Написал небольшой текст про Сашу Белослудцева в январский номер питерского журнала «Сеанс», по просьбе редактора, Любы Аркус. Непросто, оказывается, писать про ушедших друзей….
Несколько ночей подряд, приезжая с работы, я как-то мучительно пытался написать про Шуру.
Что можно написать про человека, которого нежно любил почти с первой встречи, при этом последние годы почти ничего не зная о нем?
Вспоминаются только какие-то моменты из прошлой, еще «дореволюционной» жизни, фрагменты, как теперь кажется знаковые, которые могут объяснить, кто же был Саня на самом деле.

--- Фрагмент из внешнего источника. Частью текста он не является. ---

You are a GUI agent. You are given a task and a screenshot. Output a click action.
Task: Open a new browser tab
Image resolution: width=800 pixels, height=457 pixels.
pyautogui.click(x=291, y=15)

… Он сидит в своей маленькой квартирке на Киевской, отрисовывает через кальку какой-то дивный каллиграфический завиток, слушает Гайдна (а может там Чайковского). Я смотрю журнал по дизайну, выуженный из огромной, аккуратной стопки на полу. Шура потягивается как кот, щурится близоруко, встает из-за стола, берет цветочную лейку, заглядывает мне через плечо и говорит нараспев: «Аандрей, ну что ты всякое говно все время смотришь — посмотри вон лучше альбом с иконами!»,
Вот, не знаю, была ли это шутка. Не уверен. Дело в том, что он смотрел и читал вещи, скажем так, нетипичные для человека нашей профессии и нашего поколения. Мейнстрим он, конечно тоже через себя пропускал, и уверенно ориентировался в модных тенденциях, но вот чувство большой формы, такое редкое в искусстве, особенно наших дней — было в нем удивительно развито как раз с помощью «старых-великих-забытых»,
И те редкие (к сожалению), макеты художественных альбомов, которые ему удалось сделать, отличаются от всего, сделанного в этом пространстве, как раз таким пронзительным чувством большой формы. Даже та, легендарная, единственная его выставка в музее Ленина, где были вывешены несколько десятков его умопомрачительных каллиграфических картинок, сделанных на огромных листах промокашки, смотрелась (и вспоминается) как единый, дышащий организм.
… Мне кажется, что он сам так и не понял про себя, а сказать-то никто и не сказал, а может, кто и сказал, да вряд ли он этому поверил бы.